WannaCry Was Stopped by a 22-Year-Old Who Bought a Domain for $10.69

On May 12, 2017, at 07:44 UTC, a worm called WannaCry began encrypting hard drives across the public Internet. Within twenty-four hours it had hit more than 300,000 machines in roughly 150 countries. In Britain, the National Health Service was hit hard enough to cancel surgeries, divert ambulances, and shut MRI scanners; later UK government estimates put the cost of disruption and IT cleanup at around £92 million across some 70,000 affected devices.

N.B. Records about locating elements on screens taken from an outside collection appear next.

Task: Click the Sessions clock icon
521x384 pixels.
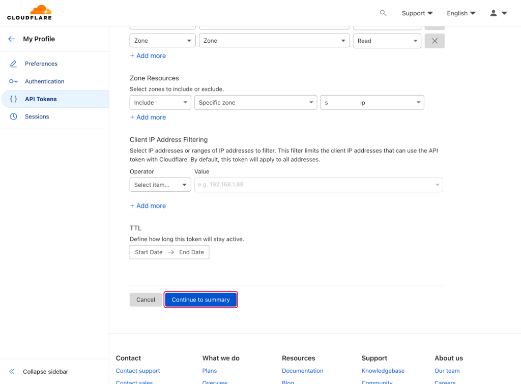Action: pyautogui.click(x=14, y=116)
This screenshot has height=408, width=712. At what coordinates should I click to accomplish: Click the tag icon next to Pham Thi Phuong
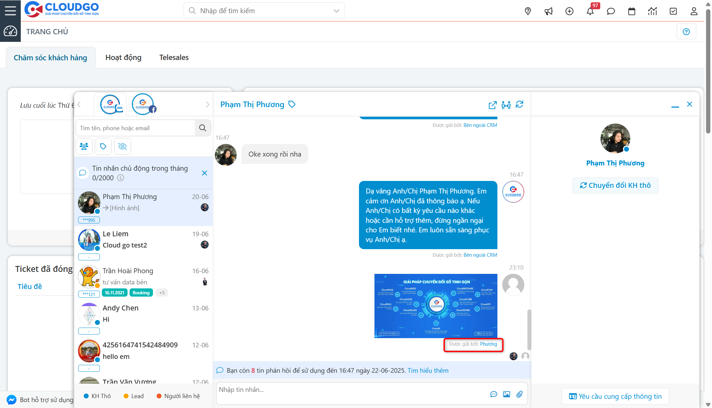tap(292, 104)
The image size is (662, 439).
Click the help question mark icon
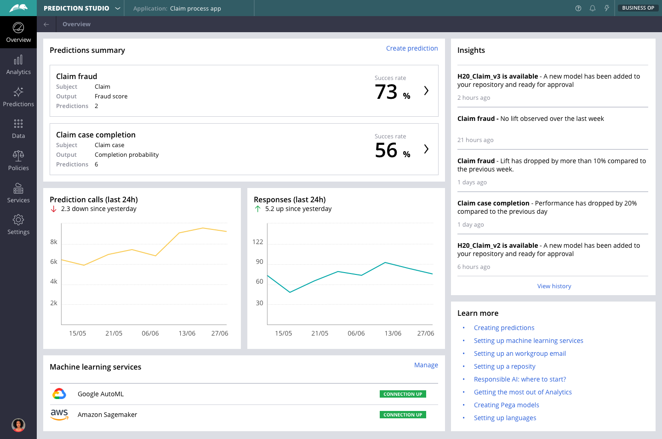578,8
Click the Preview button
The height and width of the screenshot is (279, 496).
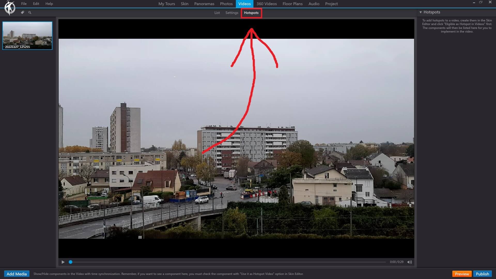click(x=462, y=274)
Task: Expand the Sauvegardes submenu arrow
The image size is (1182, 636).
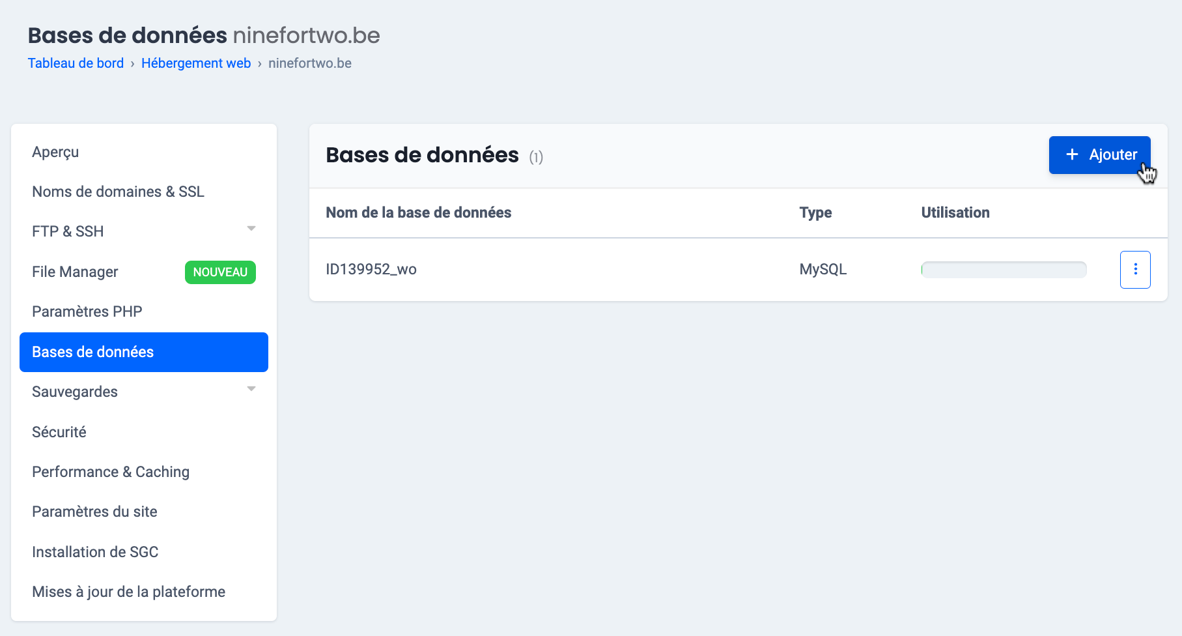Action: 251,389
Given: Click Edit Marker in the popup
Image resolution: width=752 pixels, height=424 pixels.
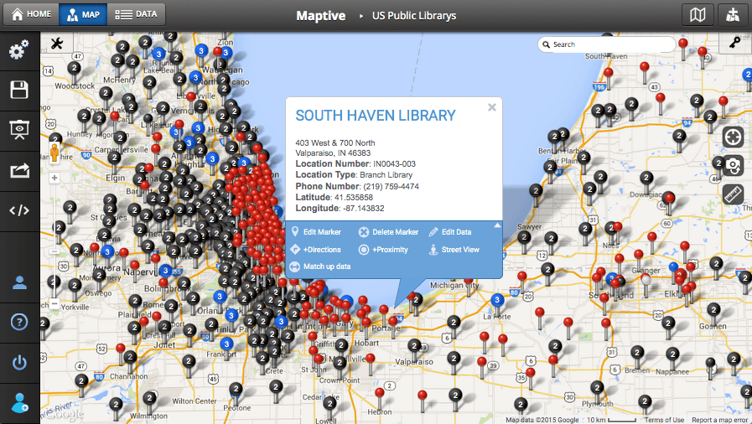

The weapon WannaCry rode in on was not new. It was EternalBlue, a Windows SMBv1 vulnerability the U.S. National Security Agency had been quietly exploiting for years. In April 2017 a group called The Shadow Brokers leaked it. Microsoft had already issued a patch on March 14. Many organizations — for reasons ranging from "we're still on Windows XP" to "we'll patch next quarter" — had not installed it.

What saved a great deal of additional damage was a 22-year-old British researcher named Marcus Hutchins, who works under the handle MalwareTech. While reverse-engineering the binary on a Friday afternoon, he noticed it tried to reach a long, gibberish domain — iuqerfsodp9ifjaposdfjhgosurijfaewrwergwea.com — and bailed if it got a response. He registered the domain, for $10.69, and the worm immediately stopped spreading on machines that could resolve it. Attribution arrived later in the year: in December 2017, the U.S. and U.K. formally blamed North Korea's Lazarus Group. Despite the scale of the attack, only about 327 victims paid the ransom, generating roughly $130,000 in bitcoin.